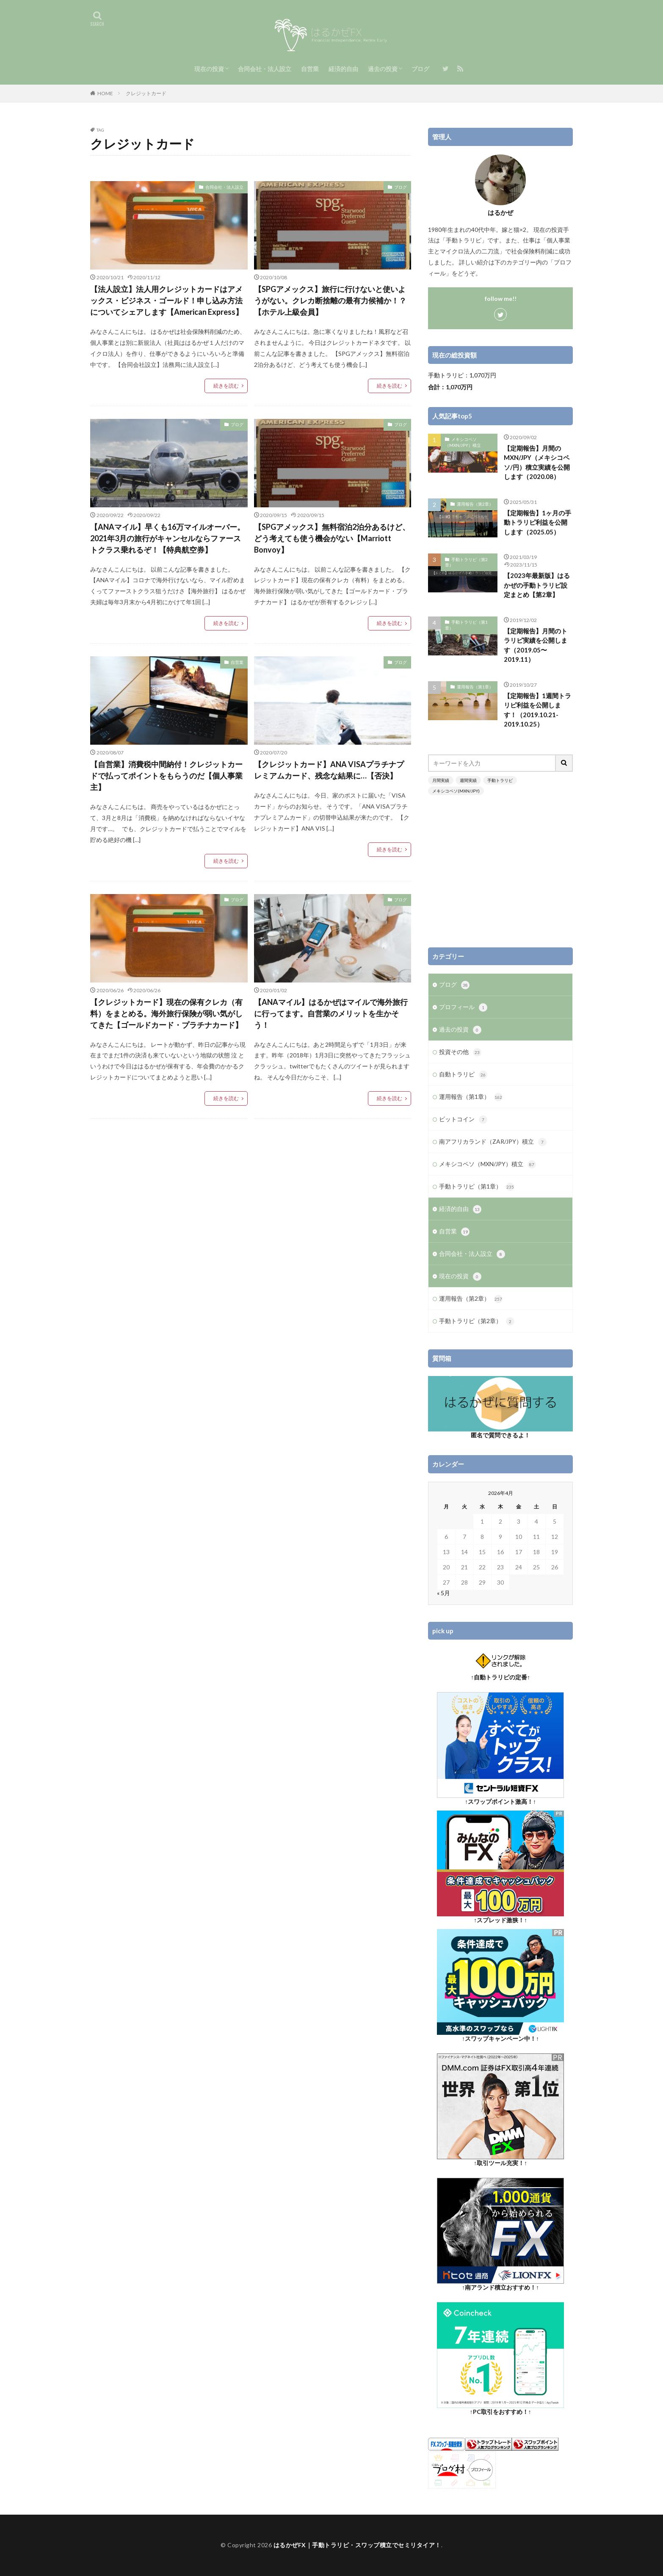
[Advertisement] (500, 871)
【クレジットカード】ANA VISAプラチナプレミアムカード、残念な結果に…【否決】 (329, 770)
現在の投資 (209, 68)
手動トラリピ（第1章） (466, 624)
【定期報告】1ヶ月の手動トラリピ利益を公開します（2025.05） (537, 522)
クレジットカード (146, 93)
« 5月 (443, 1592)
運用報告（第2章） (475, 503)
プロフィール (463, 1007)
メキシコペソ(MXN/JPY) (456, 790)
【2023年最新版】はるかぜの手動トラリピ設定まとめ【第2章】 (537, 585)
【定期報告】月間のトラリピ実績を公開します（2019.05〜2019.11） (535, 645)
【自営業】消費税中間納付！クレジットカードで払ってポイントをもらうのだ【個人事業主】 (166, 776)
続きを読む (226, 386)
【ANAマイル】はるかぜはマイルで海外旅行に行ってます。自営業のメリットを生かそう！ (331, 1013)
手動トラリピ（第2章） (466, 562)
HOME (105, 93)
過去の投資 (383, 68)
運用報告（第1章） (475, 686)
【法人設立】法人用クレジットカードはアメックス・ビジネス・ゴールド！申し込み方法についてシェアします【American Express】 (166, 300)
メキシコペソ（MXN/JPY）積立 (463, 442)
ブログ (420, 68)
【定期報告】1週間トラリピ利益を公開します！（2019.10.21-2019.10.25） (537, 710)
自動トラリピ (463, 1075)
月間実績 (440, 780)
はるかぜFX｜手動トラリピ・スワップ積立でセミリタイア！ (357, 2544)
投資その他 (460, 1052)
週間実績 (468, 780)
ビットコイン (463, 1119)
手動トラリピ (500, 780)
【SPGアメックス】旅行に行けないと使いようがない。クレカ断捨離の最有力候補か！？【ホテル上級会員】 (330, 300)
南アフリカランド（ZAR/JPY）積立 (493, 1142)
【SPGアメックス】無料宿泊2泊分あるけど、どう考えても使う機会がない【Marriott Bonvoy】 (332, 538)
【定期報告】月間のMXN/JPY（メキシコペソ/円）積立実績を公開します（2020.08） (537, 462)
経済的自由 (343, 68)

____

» **Required task**:
Can you return every row above character for character, with the picture left out?

» **Result of the exercise**:
[Advertisement] (500, 871)
【クレジットカード】ANA VISAプラチナプレミアムカード、残念な結果に…【否決】 (329, 770)
現在の投資 (209, 68)
手動トラリピ（第1章） (466, 624)
【定期報告】1ヶ月の手動トラリピ利益を公開します（2025.05） (537, 522)
クレジットカード (146, 93)
« 5月 (443, 1592)
運用報告（第2章） (475, 503)
プロフィール (463, 1007)
メキシコペソ(MXN/JPY) (456, 790)
【2023年最新版】はるかぜの手動トラリピ設定まとめ【第2章】 (537, 585)
【定期報告】月間のトラリピ実績を公開します（2019.05〜2019.11） (535, 645)
【自営業】消費税中間納付！クレジットカードで払ってポイントをもらうのだ【個人事業主】 (166, 776)
続きを読む (226, 386)
【ANAマイル】はるかぜはマイルで海外旅行に行ってます。自営業のメリットを生かそう！ (331, 1013)
手動トラリピ（第2章） (466, 562)
HOME (105, 93)
過去の投資 (383, 68)
運用報告（第1章） (475, 686)
【法人設立】法人用クレジットカードはアメックス・ビジネス・ゴールド！申し込み方法についてシェアします【American Express】 (166, 300)
メキシコペソ（MXN/JPY）積立 (463, 442)
ブログ (420, 68)
【定期報告】1週間トラリピ利益を公開します！（2019.10.21-2019.10.25） (537, 710)
自動トラリピ (463, 1075)
月間実績 (440, 780)
はるかぜFX｜手動トラリピ・スワップ積立でセミリタイア！ (357, 2544)
投資その他 (460, 1052)
週間実績 (468, 780)
ビットコイン (463, 1119)
手動トラリピ (500, 780)
【SPGアメックス】旅行に行けないと使いようがない。クレカ断捨離の最有力候補か！？【ホテル上級会員】 (330, 300)
南アフリカランド（ZAR/JPY）積立 (493, 1142)
【SPGアメックス】無料宿泊2泊分あるけど、どう考えても使う機会がない【Marriott Bonvoy】 (332, 538)
【定期報告】月間のMXN/JPY（メキシコペソ/円）積立実績を公開します（2020.08） (537, 462)
経済的自由 (343, 68)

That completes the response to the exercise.